DATABASE MANAGEMENT SYSTEM
Background of the Invention
The increase in available inter-connectivity amongst computers made possible
by the Internet has increased the demand for tools to allow larger number of users to
access the wealth of information available in corporate databases. While today's
network technology has provided flexible connectivity for tens of millions of users
contemporary database management systems are unable to manage and deliver
responses to the increasing number of users in an efficient fashion.
Traditionally, a remote user would send a query to a database and the database
would respond with the answers to the query. The inherent problem with this type of
structure is that as the database must process every query it receives and transmit the
answers to the each individual query as it is received. Even when a query from the
same user covers substantially the same data, these systems have to transmit the
query to a database and wait for an answer.
A partial solution to this problem is to download the database record or a portion
thereof to a local storage device and then query the locally stored data. While this
removes the problem of re-querying a remote database, it increases the resources
necessary to download and store the database records. In many instances there is no
practical way to download the entire database or even a portion of it. If it is possible to
download a portion of the database it is necessary to rebuild the index of the database
in order to search the retrieved portion. If subsequent portions are retrieved it is again
necessary to rebuild the index. This would also necessitate the installation of a
complete database system on the user's computer.

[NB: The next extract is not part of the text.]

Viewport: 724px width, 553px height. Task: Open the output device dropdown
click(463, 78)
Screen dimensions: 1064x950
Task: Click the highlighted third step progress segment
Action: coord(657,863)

Another problem with traditional database systems is that portions of the data
are often compressed in order to save resources on the database server. In order to
retrieve the data requested by a user, contemporary systems must uncompress the
data in order to answer a query or transmit a portion of the database to a requesting
client computer.
What is needed is an alternative method for providing the. data necessary to
respond to query. It would be useful if the data could be manipulated and transmitted in
a compressed format and was usable in its compressed form and only uncompressed
when the actual values needed to be read on a users computer. It would further the
usefulness of such a method if two or more subsets of data taken from a single data
source could be efficiently queried without having to rebuild the index for the
combination of the subsets.
Summary of the Invention
In one embodiment of the present invention an Internet enabled data source, a
QueryObject™ in the preferred embodiment, works with client applications in the
following manner. A client application, such as a spread sheet, is used to format a
query using a well known query language such as SQL or MDX.. The query is then
transmitted to a data redirector which converts the query into the mathematical
coefficients used by the QueryObject™ database and then transmit the coefficients via
a supported transport mechanism (HTTP, Port 80, VPN, etc.) to an Internet
QueryObject™ (IQO) Web Server. The IQO Web Server extracts a subset of the of the
data structure (a data fragment) being queried. This is distinct from traditional relational
and object oriented databases which merely output a record set satisfying the query.
The subset of the data fragment is a fully functional unique data structure (as opposed
to a partition or segment of the data structure) limited only to the information requested
in the query. The fragment is an answer to the query across the entire data source.
The data fragment is then transmitted back (again utilizing any of a number of well
known transport mechanisms including FTP, VPN, and Port 80) to the requesting
client.
The data fragment is then stored on the clients computer, typically in attached
hard disk or other permanent memory means. A data extract function is then used to
return the traditional row set answers to the calling application.
For any subsequent requests, the query will first be applied to the locally stored
data fragment to see if it contains the complete answer set to the query. If the complete
answer set is available in the locally stored data fragment then the answer is returned
directly to the calling application. If the locally stored data fragment contains only a
partial answer set or a null set a request for the differential missing data (encompassing
a second data fragment) is created and sent to the IQO Server. The IQO Server then
creates a second data fragment containing the necessary missing data and transmits
the data fragment back to the requesting client where it in turn is combined with the
previously retrieved data fragment and the row set answers are extracted from the
resulting fragment and returned to the calling application. Subsequent queries will
again be first directed to the locally stored data fragment and then a query will be sent
to the primary data structure and the necessary data returned as new data fragments
which are in turn merged into the local data fragment. This cycle can repeat in this
fashion until the entire data structure has been copied over to the local storage device if
needed. In the preferred embodiment the interaction between the client and server
computers is governed by well known transmission protocols.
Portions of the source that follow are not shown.